A representative of Teva USA, a unit of Israeli company Teva Pharmaceutical Industries Ltd, said it will fight the lawsuit.
“The allegations in this new complaint, and in the litigation more generally, are just that – allegations,” it said in a statement. “Teva continues to review the issue internally and has not engaged in any conduct that would lead to civil or criminal liability.”
The 500-page lawsuit accuses the generic drug industry, which mainly sells medicines that are off patent and should be less expensive, of a long history of discreet agreements to ensure that companies that are supposedly competitors each get a “fair share.”
The situation worsened in 2012, the complaint said.
“Apparently unsatisfied with the status quo of ‘fair share’ and the mere avoidance of price erosion, Teva and its co-conspirators embarked on one of the most egregious and damaging
price-fixing conspiracies in the history of the United States,” the complaint said.
With Teva at the center of the conspiracy, the drug companies colluded to significantly raise prices on 86 medicines between July 2013 and January 2015, the complaint said.
Representatives of Sandoz, another company named in the lawsuit, did not immediately respond to a request for comment.
The drugs included everything from tablets and capsules to creams and ointments to treat conditions including diabetes, high cholesterol, high blood pressure, cancer, epilepsy and more, they said. In some instances, the coordinated price increases were more than 1,000 percent, the lawsuit said.
The lawsuit also names 15 individuals as defendants who it said carried out the schemes on a day-to-day basis.
“The level of corporate greed alleged in this multistate lawsuit is heartless and unconscionable,” Nevada Governor Steve Sisolak said in a statement.
According to New Jersey Attorney General Gurbir Grewal, more than half of the corporate defendants are based in New Jersey, and five of the individual defendants live in the state.
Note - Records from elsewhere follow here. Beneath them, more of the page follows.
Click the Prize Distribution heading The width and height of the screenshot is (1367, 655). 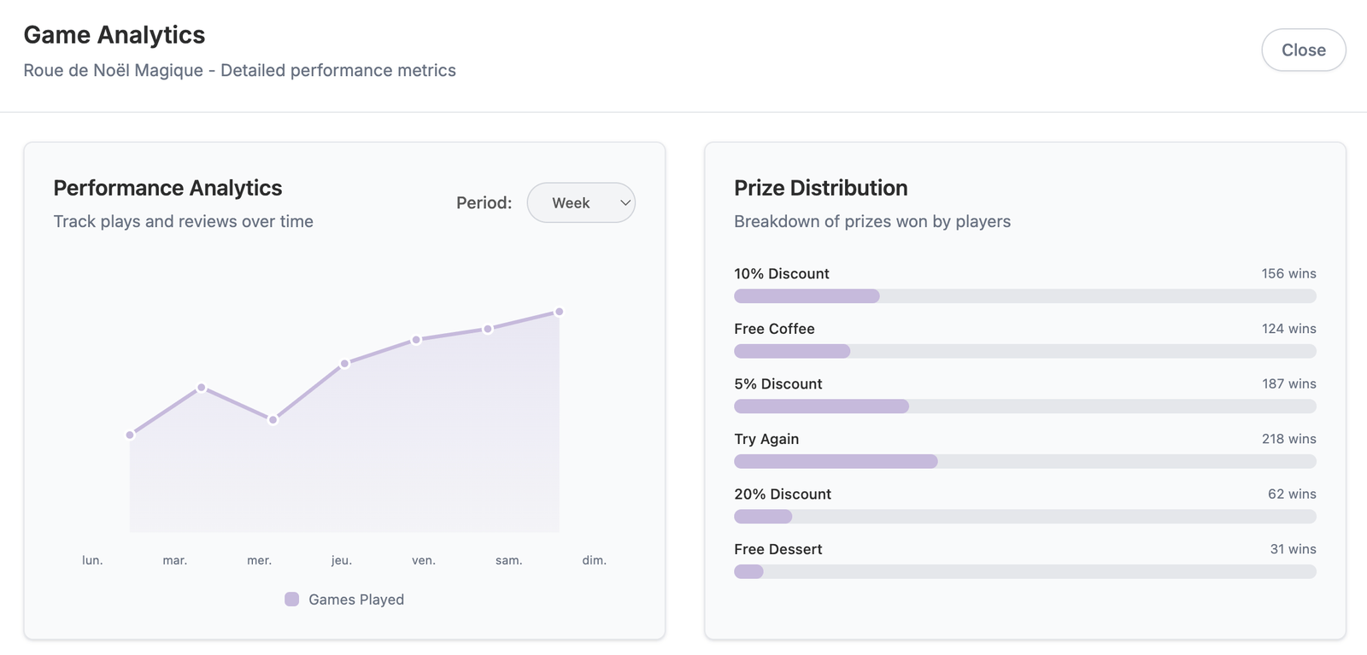coord(820,188)

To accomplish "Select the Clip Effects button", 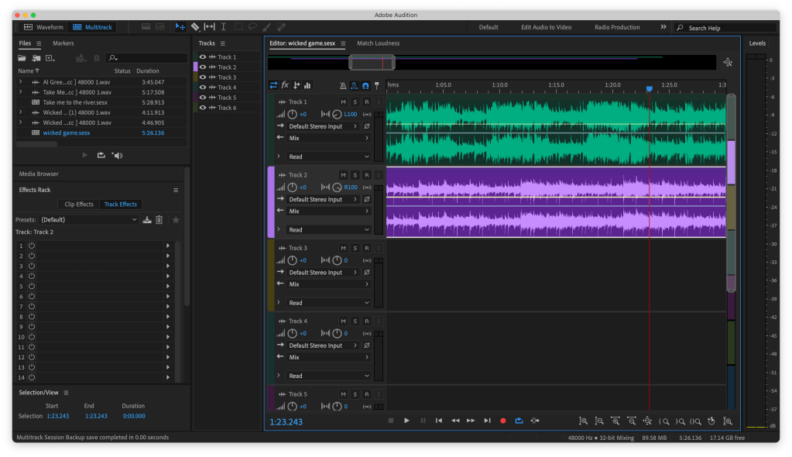I will tap(79, 204).
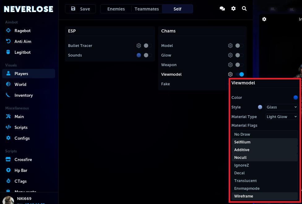Image resolution: width=302 pixels, height=204 pixels.
Task: Open the chat messages icon
Action: click(222, 9)
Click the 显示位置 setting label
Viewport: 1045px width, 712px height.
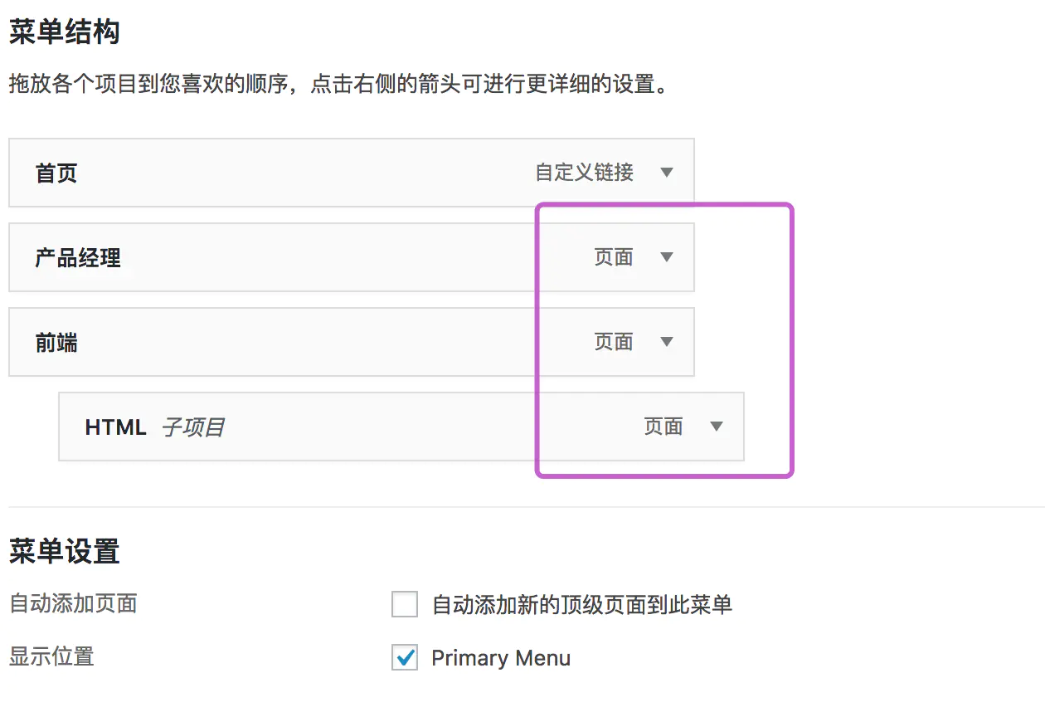click(51, 656)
The lawsuit seeks damages, civil penalties and actions by the court to restore competition to the generic drug market.
Generic drugs can save drug buyers and taxpayers tens of billions of dollars a year because they are a lower-priced alternative to brand-name drugs.
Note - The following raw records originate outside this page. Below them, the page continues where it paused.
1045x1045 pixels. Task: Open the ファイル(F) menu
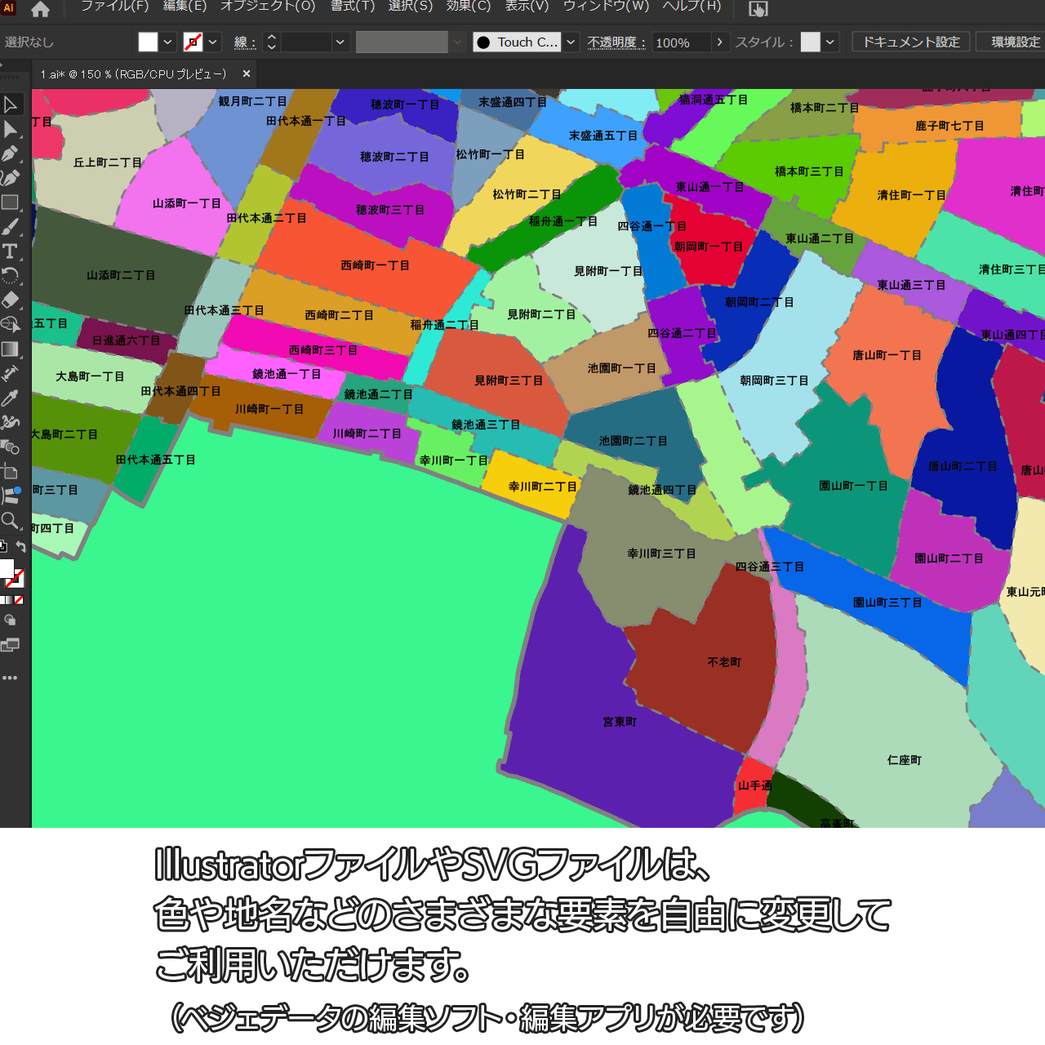[114, 7]
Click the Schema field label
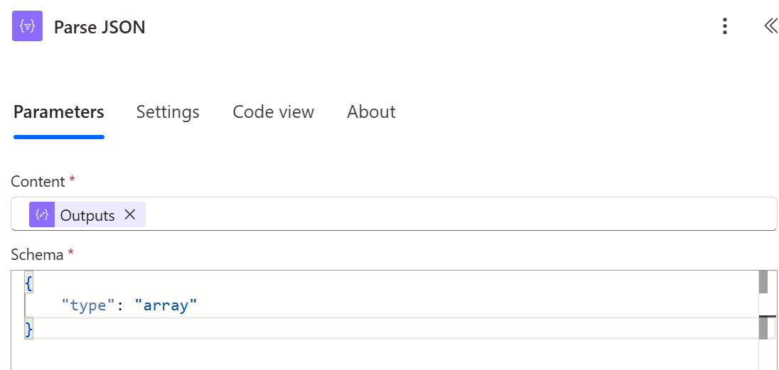779x370 pixels. click(38, 254)
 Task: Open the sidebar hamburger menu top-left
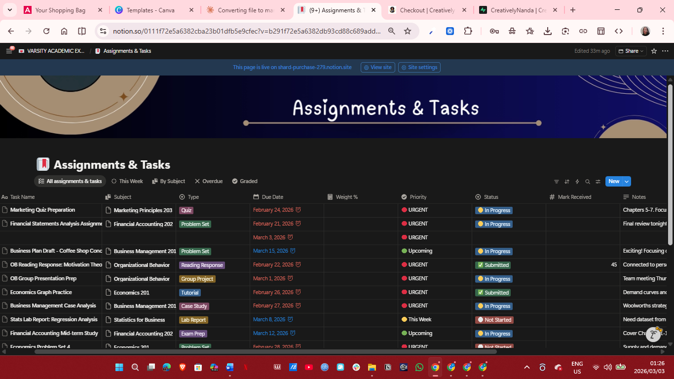click(9, 50)
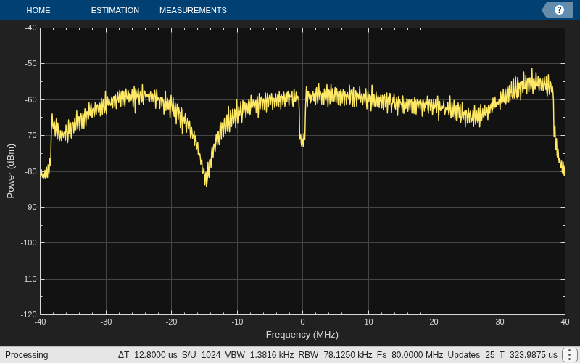This screenshot has width=580, height=363.
Task: Click the DC notch at 0 MHz
Action: click(x=302, y=142)
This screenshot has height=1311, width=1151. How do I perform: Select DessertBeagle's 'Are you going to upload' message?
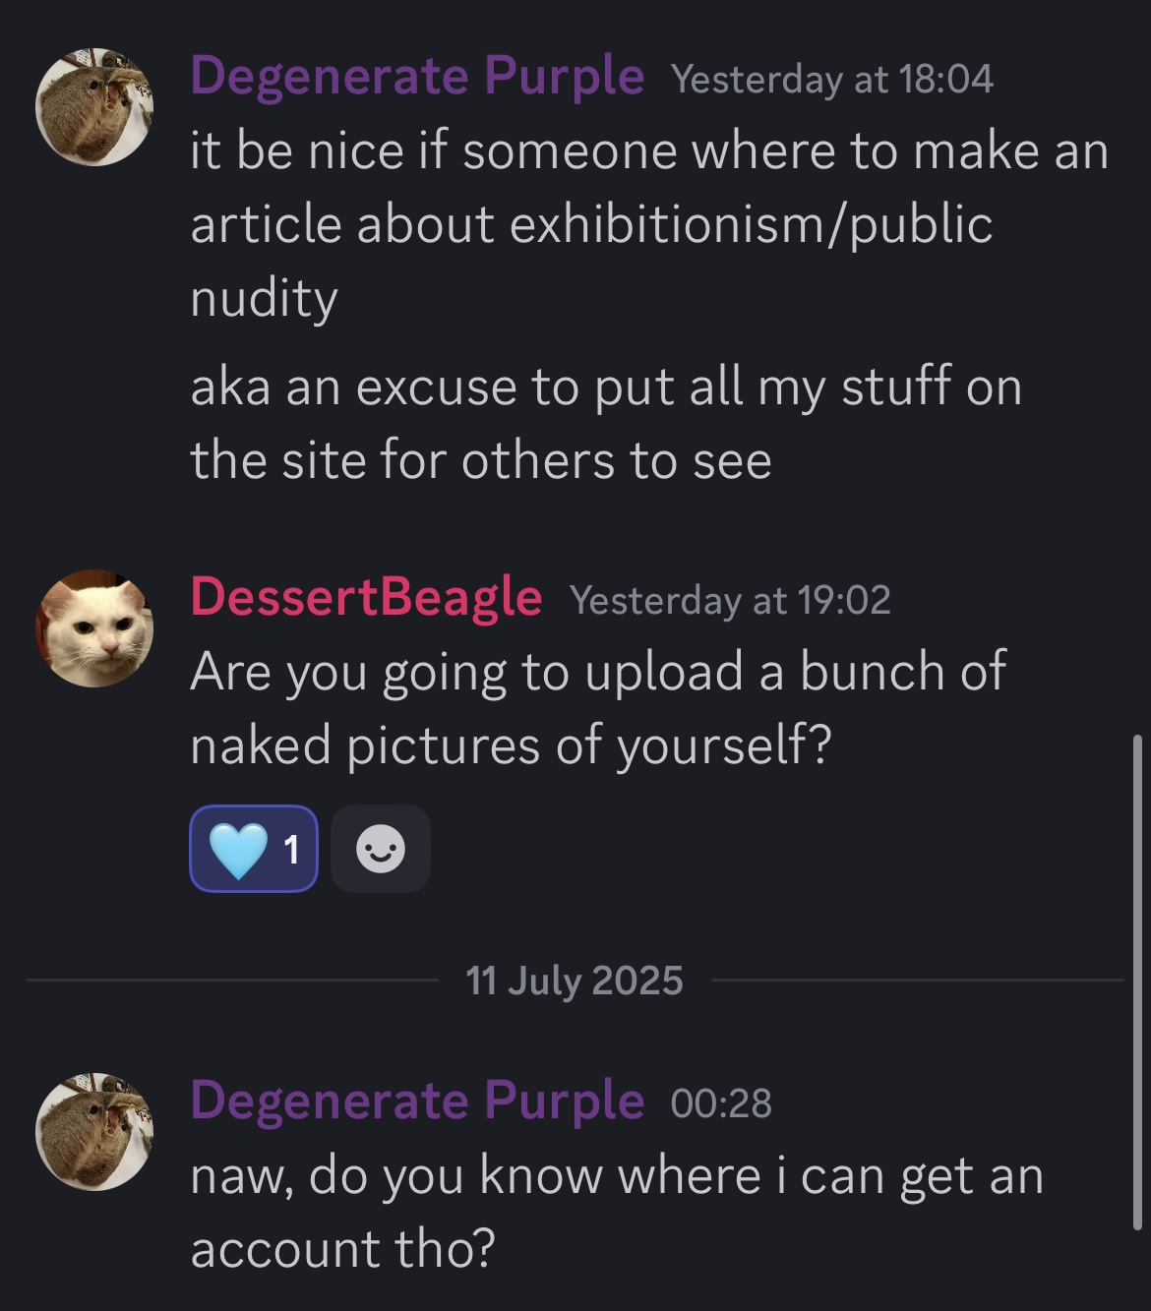click(x=598, y=708)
“Generic drugs were one of the few ‘bargains’ in the United States healthcare system,” the lawsuit said.
However, it added, “Prices for hundreds of generic drugs have risen – while some have skyrocketed, without explanation, sparking outrage from politicians, payers and consumers across the country whose costs have doubled, tripled, or even increased 1,000% or more.”
As a result of the drug companies’ conspiracies, it said, consumers and states paid “substantially inflated and anticompetitive prices for numerous generic pharmaceutical drugs” while the drug companies profited.
The lawsuit filed on Friday is parallel to an action brought in December 2016 by the attorneys general of 45 states and the District of Columbia. That case was later expanded to include more than a dozen drugmakers.